I have a Troy that was passed down to me and from day one (used) it's surged. I cleaned the carb and lightly drilled out the main jet and two years later it still surges.
If I get an ultrasonic cleaner this spring the Troy's carb is going to be job one !!
The issue isn't that it's a Chinese engine it's that the engine and carburetor are engineered to pass strict emissions regulations.

Sta-bil will do noting to help it's running condition. It's not a cleaner, just a fuel stabilizer. You need a fuel system cleaner for that. You can try Seafoam but I prefer a dedicated fuel system cleaner like "Lucas" or "Chevron with techron". I've used Lucas for decades on old stuff with 200K plus miles and it works.
Seafoam can be used in the fuel or the oil and because it can do a number of things I just feel it doesn't do any of them as exceptionally well as something formulated to do one.










I try to add sta-bil (Measured) to every 5 gal can I get for the lawn and garden stuff and I'll toss in Lucas (measured) fairly often.


----------



## skutflut

Fruggy said:


> I've always used Sta-bil mixed with gasoline since I bought it new last year. I poured in fresh gas/sta-bil mix into the near empty tank and I started it and let it warm up.
> 
> I don't know the terminology but the engine's RPM was fluctuating every 5 seconds. Spark plugs were clean as a whistle.
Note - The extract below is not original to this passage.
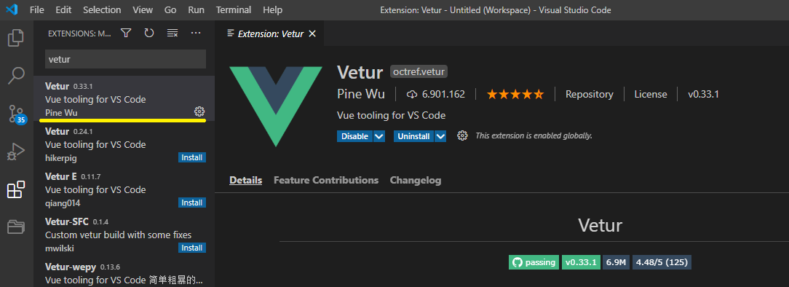
Task: Click the Extensions activity bar icon
Action: tap(16, 190)

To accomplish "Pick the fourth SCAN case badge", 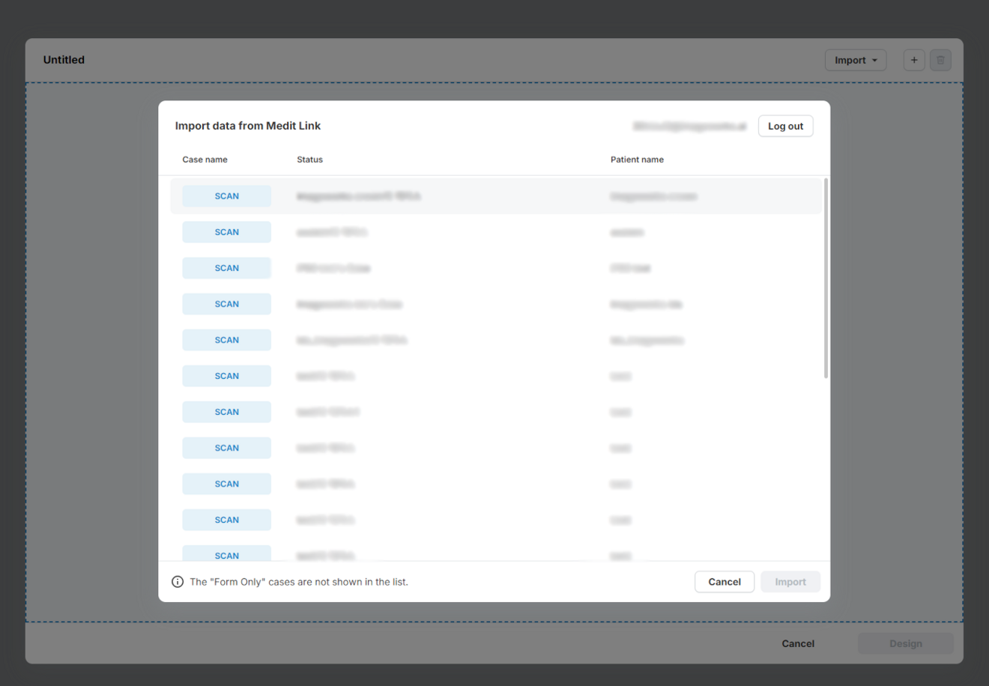I will (226, 304).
It did start easy on one pull (thank you sta-bil).
> 
> Many Troy-Bilt owners complain that it wont' start at all after a year. I wonder if this is another problem with the engine??
> 
> I'm guessing after more use of the engine, the sta-bil will clean the engine's fuel system and it will go back to normal...
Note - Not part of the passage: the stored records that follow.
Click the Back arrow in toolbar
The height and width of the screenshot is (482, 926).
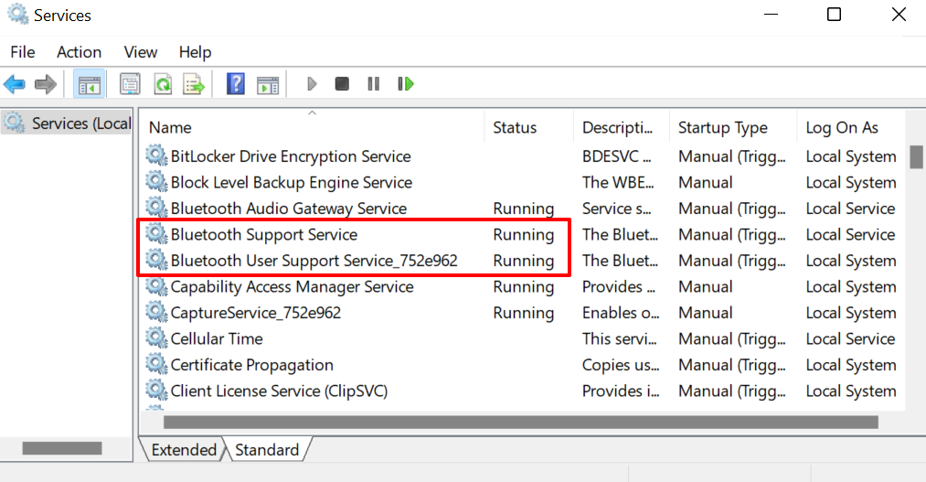click(x=15, y=84)
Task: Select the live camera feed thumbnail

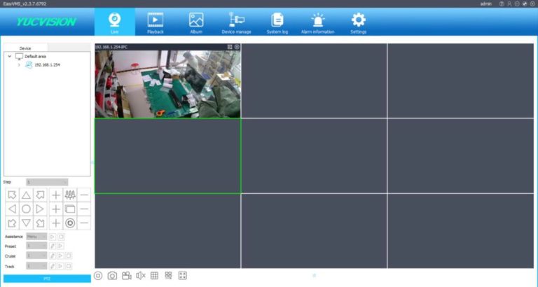Action: 167,84
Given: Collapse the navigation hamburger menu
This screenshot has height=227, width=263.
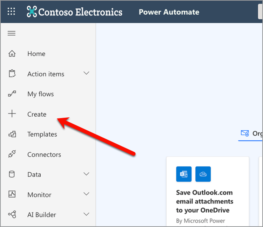Looking at the screenshot, I should (12, 33).
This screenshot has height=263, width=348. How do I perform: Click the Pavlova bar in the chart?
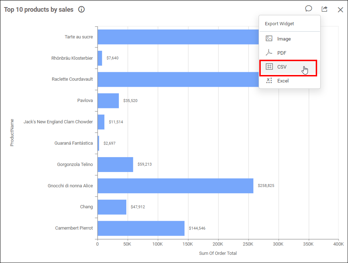[x=108, y=100]
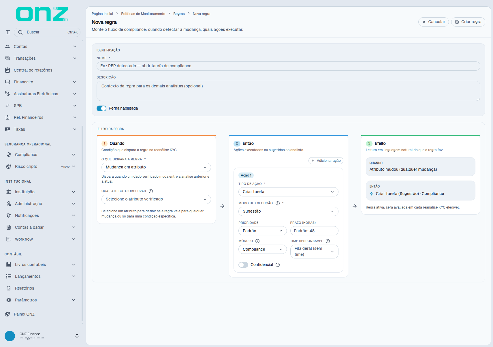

Is the fluctuation at idle, or at full throttle? Did you run the carb dry when you put it away in spring, or was there still gas in there. Does it run better with a bit of choke on?


----------



## 43128

i just had a craftsman with a powermore 179cc in for repair, i just drained the gas out shot some brake cleaner down the cylinder. she surged for about 5 minutes then cleared up


----------



## micmccon

Brake cleaner in the cylinder? I think washing the protective film of oil off the rings and cylinder wall would be of no benefit whatsoever. Surging is a carburetor problem and is pretty easily remedied.


----------



## 43128

nah it doesnt hurt it its basically the same as starting fluid. i remember working on it and i kept it overnight to make sure it would restart easily, fired up on the first pull the next morning, the carburetor ended up cleaning itself out, but sometimes he only way to completely get rid of surging is to buy a new carburetor, unfortunately a lot of carburetors have extremely tiny, impossible to get to passages and the only way to fix them is to replace them. the brake cleaner is just a bit of a jump start but this engine didnt want to go with 50:1 2 stroke oil as it wasnt potent enough so i had to use the brake cleaner. it will not hurt the engine


----------



## mrfixit

I'm a firm believer in Seafoam. One thing is it's ability to remove carbon. 
Great fuel system cleaner IMO also.
I also use it as a fuel stabilizer. Can't beat the price compared to other products.

Quite a few times at the boat dock in the spring I have saved a fishing trip with a can of Seafoam. Last time old 2 cycle pre mix outboard would only idle, left with fuel in it over the winter and no stabilizer. Drove 3 hours to lake. Sold the can of Seafoam I always have in my truck during fishing season. 15 minutes later that old boat and motor went off at full throttle. 3/4 of a can of Seafoam into a 6 gallon out board tank.


----------



## h15gus

Hi, sorry to raise this old thread, but I have a late 90's TroyBilt 42012 with a Tecumseh 10HP snow king engine. I acquired it used about 8 years ago, stripped it down and rebuilt it and to be thruthful, done nothing else but a few oil changes since. Its always surged, but this year its really bad on idle - terrible. I live in CT and we just got 18" since Wed, and whenever the blower hits a load the surge disappears and the engine kicks in really strong.

I tried a bottle of "Start Your Engines! 4-oz Fuel Additive" from Lowes after the storm last week, and when I tried to clean up todays drop it hasn't worked.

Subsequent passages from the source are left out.